PD Racer hulls are numbered after photographic proof is given that that hull has been completed rather than assigned by the plan number a builder is given. To register a hull and receive a hull number, the basic hull (four sides, and two airboxes attached to a plywood bottom) must be assembled (called "going 3D" by the builders). Since many people may order plans and never build the boat, photographic evidence gives a more accurate estimate of boat numbers. In late 2013, there were over 850 PD Racers registered in North America. Internationally, registered boats can be found in countries such as Australia, England, Germany and Argentina.

===Puddle Duck Hatch===
During the weekend of April 28–30, 2006, there was a "Puddle Duck Hatch" held in Summerland, British Columbia. Organized by PD Racer enthusiast Gordon Seiter, the event, gathered various groups from the area to build PD Racers on Friday and Saturday, and then race them on Sunday. The build was sponsored by various local merchants. 10 boats were built at the hatch, which brought the number of registered hulls to 99, and hulls 100 and 101 "went 3D" during the same time in other locations, bringing the hull count to 101.

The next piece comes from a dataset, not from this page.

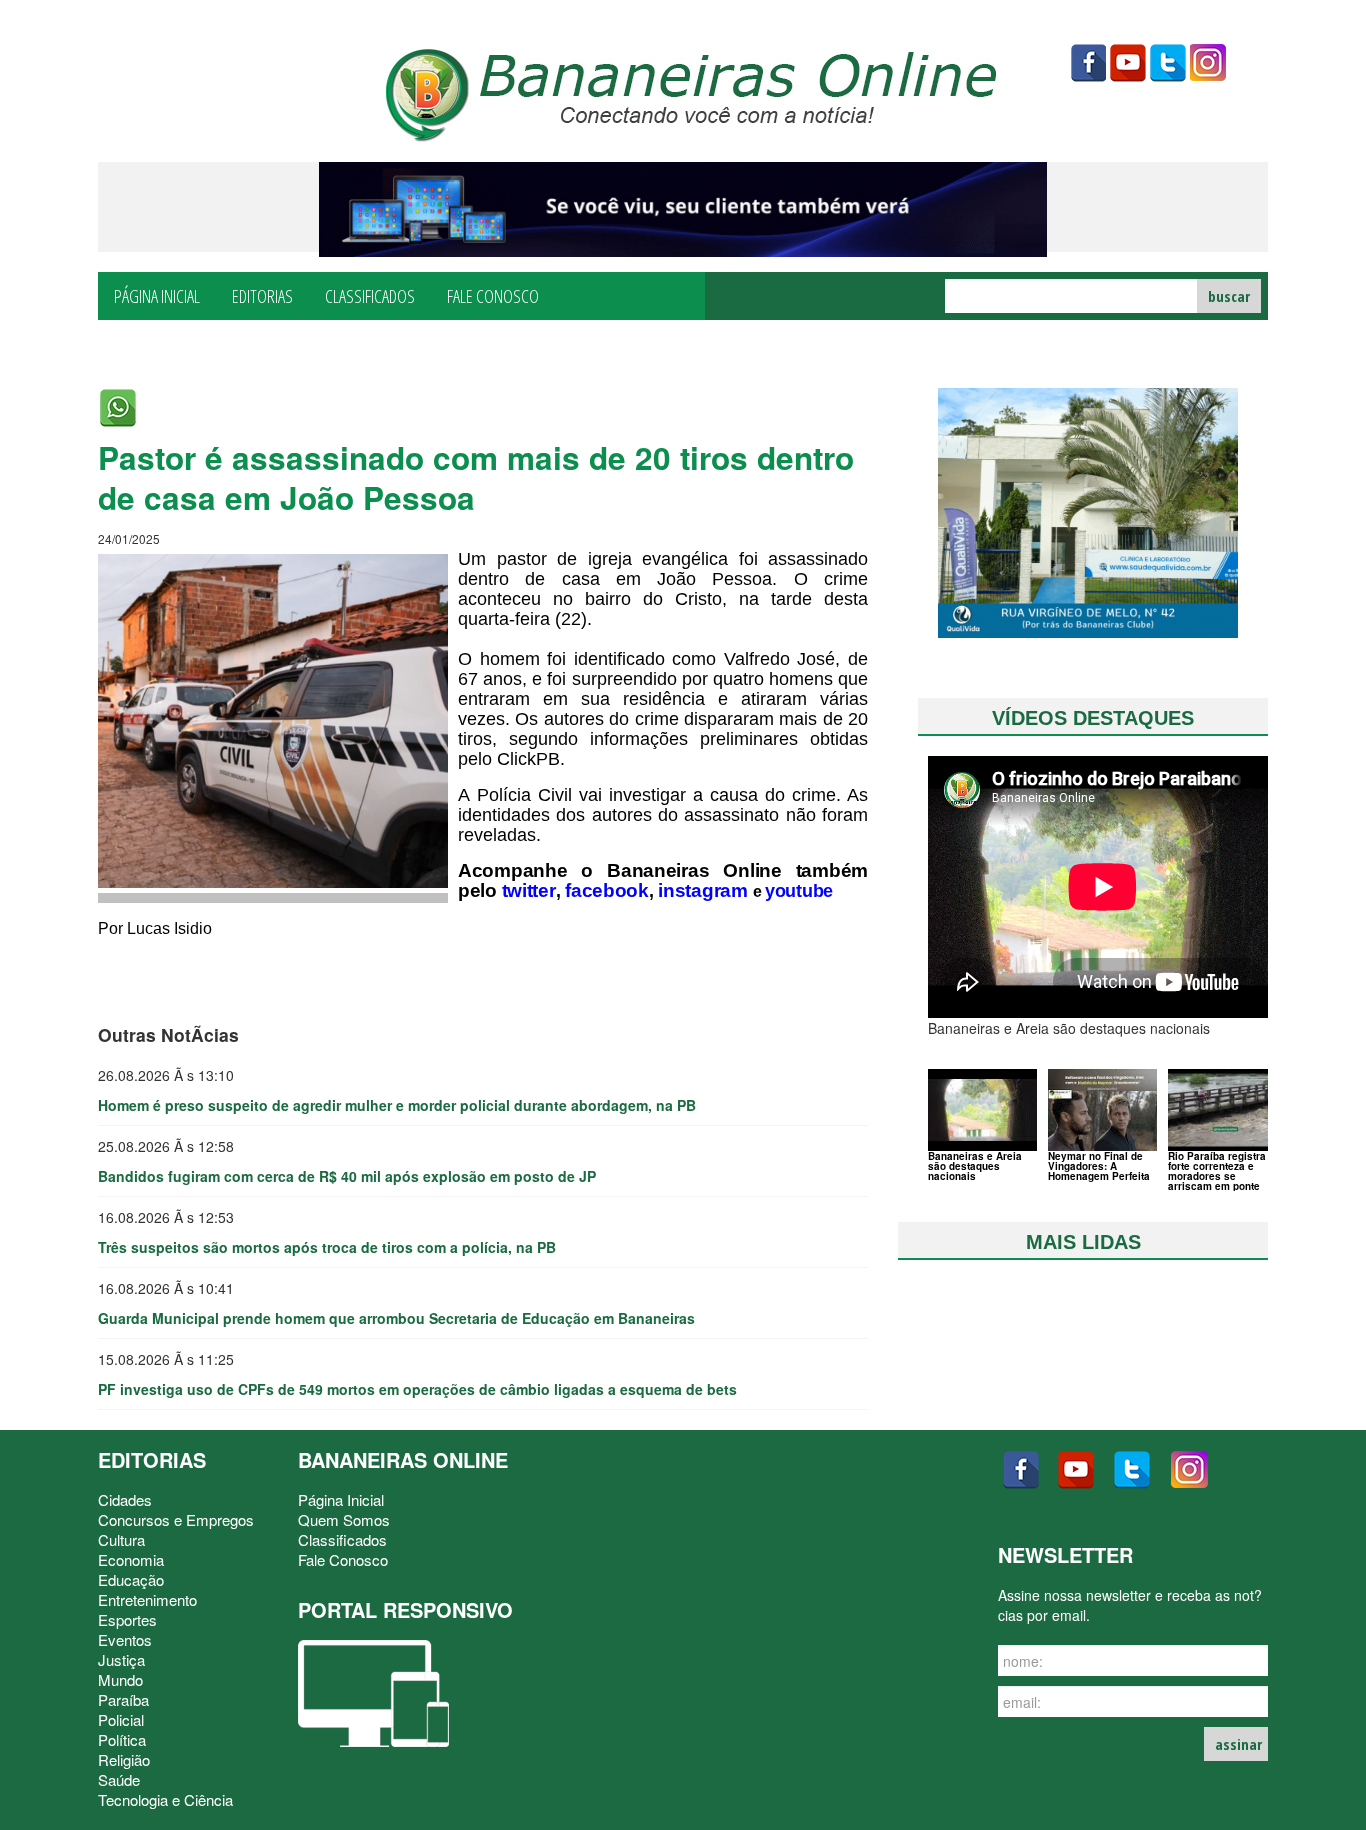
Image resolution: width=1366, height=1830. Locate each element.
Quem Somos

In May 2007 a second Hatch was held and five boats were built. 2008 saw the name of the event changed to the Summerland TimberMart Hatch and saw five more boats built.

In Fall of 2010, Summerland hosted the 2010 Puddle Duck "World Championship" Race.

==Design==

The original PDRacer.com sanctioned dimensions to which a PD Racer must conform; the lower 10 inches (25.4 cm) of the hull, not counting foils, must match the given dimensions.

The design was influenced by the $50 Sailboat Race, the Moth class, Gavin Atkins's Mouse Boat group, Jim Michalak boat designs, the Phil Bolger "Brick" design, and a number of other box boats. It is effectively a "sailing box" with 16" sides. Puddle Duck Racers generally are built with two airboxes, either placed along the sides of the boat or at the bow and stern. If placed on the sides, they also provide for seating for the crew. The airboxes provide flotation if the boat capsizes, and can be used for storage.

As a development class, the PD Racer specifications allow for builders to experiment with different configurations. The PD Racer specifications only apply to the hull, allowing for various types of sailing rigs, and either leeboards or centreboards. Although the boats are required to conform to a specific shape for use in class racing, the hull can also be used for recreational sailing, paddling, and motoring.

===Configurations===
The main hull configurations are:

- "End Airbox" design, with the airboxes positioned at the bow and stern of the craft.
- "Full Length Side Airboxes", with the airboxes running along each side.
- "Foam or other forms of flotation positioned under side, bow, or stern decks.

Alternatives include building a small cabin onto the boat, and a modular design that can be disassembled for transport.